FILE- In this Nov. 18, 2012, file photo, New York Jets’ Joe McKnight (25) sits on the sideline during the fourth quarter of an NFL football game against the St. Louis Rams in St. Louis. Closing argument are expected Friday, Jan. 26, 2018 in the murder trial of Ronald Gasser, who is accused of killing Knight in a road rage incident. (Tom Gannam/AP File)

Jury: Man guilty of manslaughter in death of ex-CFL and NFL player

Ronald Gasser, 56, has been convicted of killing running back Joe McKnight in a road rage incident in 2016

The man who killed CFL and NFL running back Joe McKnight in a December 2016 road-rage confrontation was found guilty of manslaughter Friday by a jury in suburban New Orleans.

Ronald Gasser, 56, had been charged with second-degree murder, which carries a life sentence. Manslaughter carries a sentence of anywhere from zero to 40 years. State District Judge Ellen Kovach set a March 15 sentencing date.

Jefferson Parish District Attorney Paul Connick said in a news release that justice was served. His assistants who tried the case told reporters they respect the verdict and added that the McKnight family was pleased with it.

Defence attorney Matthew Goetz said he would appeal. “We’re obviously disappointed with the verdict,” he told The New Orleans Advocate as he left the courthouse.

Jurors began deliberations Friday afternoon in the case. Defence attorneys had claimed Gasser feared for his life when he fired from his driver’s seat at McKnight, who was standing at his open passenger-side window.

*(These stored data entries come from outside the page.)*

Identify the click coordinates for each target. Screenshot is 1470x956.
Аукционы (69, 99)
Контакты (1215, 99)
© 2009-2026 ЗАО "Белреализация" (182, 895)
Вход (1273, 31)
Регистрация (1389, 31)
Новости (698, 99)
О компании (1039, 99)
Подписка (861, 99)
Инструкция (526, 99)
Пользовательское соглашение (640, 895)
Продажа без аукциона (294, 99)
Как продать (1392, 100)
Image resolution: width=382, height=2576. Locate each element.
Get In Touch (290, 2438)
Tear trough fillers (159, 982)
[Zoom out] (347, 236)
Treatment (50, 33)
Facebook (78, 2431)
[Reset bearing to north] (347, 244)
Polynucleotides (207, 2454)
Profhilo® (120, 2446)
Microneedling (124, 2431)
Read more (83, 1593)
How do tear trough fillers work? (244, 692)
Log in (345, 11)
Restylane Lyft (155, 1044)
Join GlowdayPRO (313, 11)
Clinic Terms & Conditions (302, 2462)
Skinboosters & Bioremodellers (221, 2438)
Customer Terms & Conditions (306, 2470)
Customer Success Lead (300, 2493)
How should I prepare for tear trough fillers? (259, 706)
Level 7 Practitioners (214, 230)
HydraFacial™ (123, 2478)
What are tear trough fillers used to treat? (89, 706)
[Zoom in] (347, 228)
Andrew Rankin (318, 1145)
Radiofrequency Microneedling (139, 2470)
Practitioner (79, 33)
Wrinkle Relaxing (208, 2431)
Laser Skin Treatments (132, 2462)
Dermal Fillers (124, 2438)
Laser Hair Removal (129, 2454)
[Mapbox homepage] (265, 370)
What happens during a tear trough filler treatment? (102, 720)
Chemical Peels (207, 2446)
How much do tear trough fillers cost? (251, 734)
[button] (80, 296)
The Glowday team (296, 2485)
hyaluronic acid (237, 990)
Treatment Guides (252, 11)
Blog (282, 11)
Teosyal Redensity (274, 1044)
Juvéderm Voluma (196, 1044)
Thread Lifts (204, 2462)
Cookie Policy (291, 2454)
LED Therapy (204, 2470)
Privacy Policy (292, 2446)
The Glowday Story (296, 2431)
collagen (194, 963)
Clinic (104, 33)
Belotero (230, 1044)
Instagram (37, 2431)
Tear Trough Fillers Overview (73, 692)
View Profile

Police said the death had followed a 5-mile (8-kilometre) rolling confrontation that began with dangerously aggressive driving on a New Orleans bridge and ended with McKnight being shot as he stood outside Gasser’s car at a suburban intersection.

Prosecutors didn’t deny that McKnight drove dangerously before he was killed. “We do not dispute that he was driving like a jerk,” Assistant District Attorney Seth Shute told jurors in closing arguments, alluding to witness testimony that McKnight weaved in and out of traffic, cutting Gasser and others off, at high speed.

But Shute said Gasser escalated the danger, taking McKnight’s driving as a challenge. “Mr. Gasser thought that Mr. McKnight had thrown the gauntlet down,” Shute told jurors, later adding, “He followed him off the exit. That was not his exit.”

Shute acknowledged that McKnight had a hand on the open, passenger side window of Gasser’s car before he was shot. But he said physical evidence proved Gasser lied during extensive police questioning when he claimed McKnight lunged at him. He cited the lack of gun powder on McKnight’s body as evidence that McKnight wasn’t close to Gasser. “Joe McKnight was not lunging,” he added, citing autopsy results. “There would be a hole in his deltoid muscle if he was.”

Assistant District Attorney Shannon Swaim summed up the case by telling jurors that Gasser was the aggressor as the incident drew to a close. But even if he wasn’t, she added, Gasser was not justified in firing.

Swaim gave the final rebuttal after Goetz said Gasser wasn’t pursuing McKnight down the exit that day but simply taking an alternate route.

Gasser did not seek a confrontation at the traffic light where McKnight exited his own vehicle and walked up to Gasser’s passenger window. Louisiana law allows the use of lethal force by someone who believes someone entering his or her home or car is a threat. “What do you think he was doing when he went to the window, inviting him to tea?”

McKnight was considered the No. 1 running back recruit in the country when he came out of John Curtis Christian School in Louisiana in 2006. He signed with the University of Southern California, where he ran for 2,213 yards and 13 touchdowns and caught 66 passes for 542 yards and two scores in three seasons.

In the NFL, he played three seasons for the New York Jets and one with the Kansas City Chiefs. He spent a season in the Canadian Football League, playing two games for the Edmonton Eskimos and three for the Saskatchewan Roughriders.

He was shot Dec. 1, 2016. Gasser never left the shooting scene and was initially freed after more than eight hours of questioning.

Gasser’s release sparked protests at the time, and some said race played a role in his release — Gasser is white and McKnight was black. Jefferson Parish Sheriff Newell Normand, who has since retired, angrily denied that race played any role in the case and said a thorough investigation led to the arrest. Prosecutors later recounted a painstaking effort including an extensive search for witnesses and physical evidence that eventually led to Gasser being charged.